┌─ EXERCISE PASSAGE
Progesterone could become tool vs glioblastoma

The hormone progesterone could become part of therapy against the most aggressive form of brain cancer. High concentrations of progesterone kill glioblastoma cells and inhibit tumor growth when the tumors are implanted in mice, researchers have found.

The results were recently published in the Journal of Steroid Biochemistry and Molecular Biology.

Glioblastoma is the most common and the most aggressive form of brain cancer in adults, with average survival after diagnosis of around 15 months. Surgery, radiation and chemotherapy do prolong survival by several months, but targeted therapies, which have been effective with other forms of cancer, have not lengthened survival in patients fighting glioblastoma.

The lead author of the current paper is assistant professor of emergency medicine Fahim Atif, PhD. The findings with glioblastoma came out of Emory researchers’ work on progesterone as therapy for traumatic brain injury and more recently, stroke. Atif, Donald Stein and their colleagues have been studying progesterone for the treatment of traumatic brain injury for more than two decades, prompted by Stein’s initial observation that females recover from brain injury more readily than males. There is a similar tilt in glioblastoma as well: primary glioblastoma develops three times more frequently in males compared to females.

These results could pave the way for the use of progesterone against glioblastoma in a human clinical trial, perhaps in combination with standard-of-care therapeutic agents such as temozolomide. However, Stein says that more experiments are necessary with grafts of human tumor cells into animal brains first. His team identified a factor that may be important for clinical trial design: progesterone was not toxic to all glioblastoma cell lines, and its toxicity may depend on whether the tumor suppressor gene p53 is mutated.

Atif, Stein, and colleague Seema Yousuf found that low, physiological doses of progesterone stimulate the growth of glioblastoma tumor cells, but higher doses kill the tumor cells while remaining nontoxic for healthy cells. Similar effects have been seen with the progesterone antagonist RU486, but the authors cite evidence that progesterone is less toxic to healthy cells. Progesterone has also been found to inhibit growth of neuroblastoma cells (neuroblastoma is the most common cancer in infants), as well as breast, ovarian and colon cancers in cell culture and animal models.
└─
┌─ DATA PROVIDED
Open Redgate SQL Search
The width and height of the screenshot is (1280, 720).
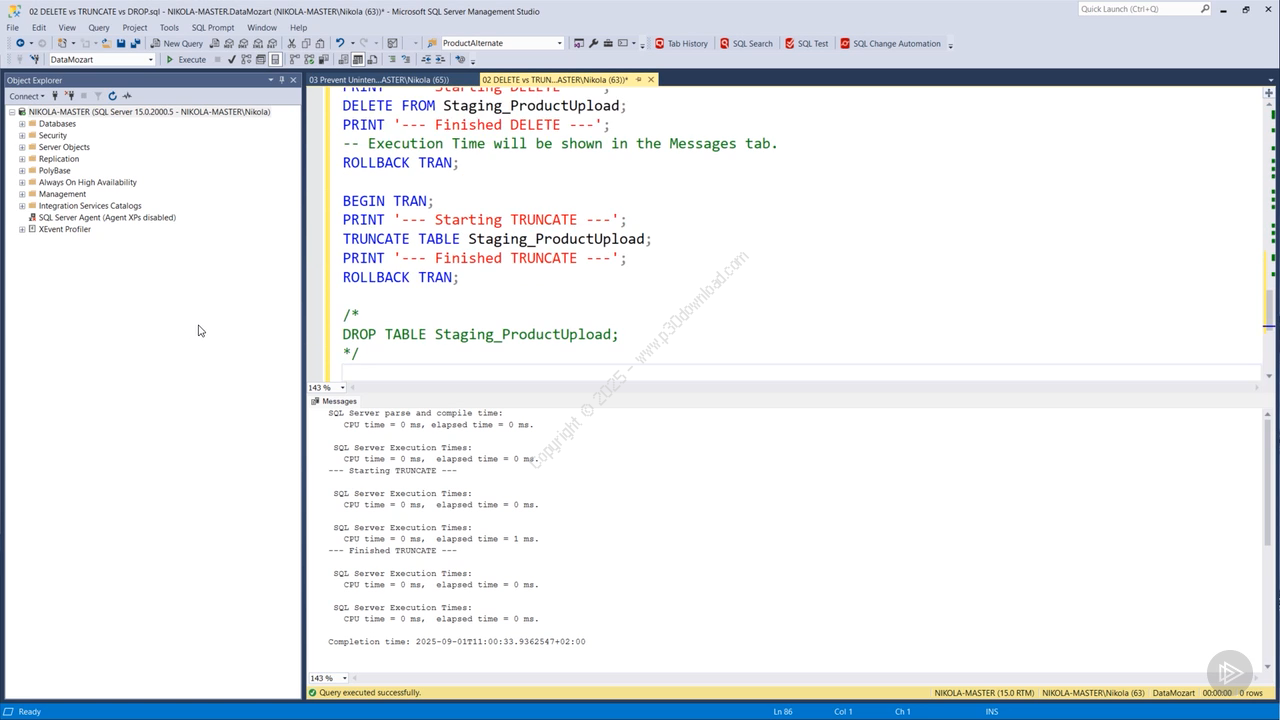(746, 44)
└─
# DESCRIPTION OF THE TASK
In the progesterone and glioblastoma article, copy out word for word the stretch from "The hormone progesterone" through "patients fighting glioblastoma.".

# ANSWER SPACE
The hormone progesterone could become part of therapy against the most aggressive form of brain cancer. High concentrations of progesterone kill glioblastoma cells and inhibit tumor growth when the tumors are implanted in mice, researchers have found.

The results were recently published in the Journal of Steroid Biochemistry and Molecular Biology.

Glioblastoma is the most common and the most aggressive form of brain cancer in adults, with average survival after diagnosis of around 15 months. Surgery, radiation and chemotherapy do prolong survival by several months, but targeted therapies, which have been effective with other forms of cancer, have not lengthened survival in patients fighting glioblastoma.